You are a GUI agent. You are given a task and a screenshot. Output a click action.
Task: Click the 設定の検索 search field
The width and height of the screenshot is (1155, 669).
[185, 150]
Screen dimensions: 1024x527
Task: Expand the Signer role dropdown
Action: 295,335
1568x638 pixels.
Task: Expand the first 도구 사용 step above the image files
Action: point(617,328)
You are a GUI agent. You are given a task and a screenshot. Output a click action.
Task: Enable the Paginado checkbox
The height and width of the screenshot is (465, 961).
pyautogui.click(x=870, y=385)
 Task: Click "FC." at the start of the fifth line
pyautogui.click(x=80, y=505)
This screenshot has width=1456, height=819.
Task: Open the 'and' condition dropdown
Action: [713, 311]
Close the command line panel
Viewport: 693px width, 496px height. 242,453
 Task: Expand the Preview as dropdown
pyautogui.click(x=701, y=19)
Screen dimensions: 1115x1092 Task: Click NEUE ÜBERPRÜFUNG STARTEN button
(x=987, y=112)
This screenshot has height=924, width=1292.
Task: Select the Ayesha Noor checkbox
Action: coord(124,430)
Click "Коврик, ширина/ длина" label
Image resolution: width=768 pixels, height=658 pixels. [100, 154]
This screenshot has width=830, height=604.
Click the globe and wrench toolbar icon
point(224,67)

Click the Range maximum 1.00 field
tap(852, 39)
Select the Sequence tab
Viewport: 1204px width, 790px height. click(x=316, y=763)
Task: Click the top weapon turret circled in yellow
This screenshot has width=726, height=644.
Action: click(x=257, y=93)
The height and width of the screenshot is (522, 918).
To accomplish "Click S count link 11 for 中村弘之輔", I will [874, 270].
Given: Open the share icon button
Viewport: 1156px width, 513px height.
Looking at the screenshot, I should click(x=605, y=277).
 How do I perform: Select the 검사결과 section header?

Problem description -
An exact copy of the lines above, from the one containing "This screenshot has width=726, height=644." through the one containing "Given: Open the share icon button", is the whole of the answer.

Response area -
This screenshot has width=726, height=644.
Action: click(x=257, y=93)
The height and width of the screenshot is (522, 918).
To accomplish "Click S count link 11 for 中村弘之輔", I will [874, 270].
Given: Open the share icon button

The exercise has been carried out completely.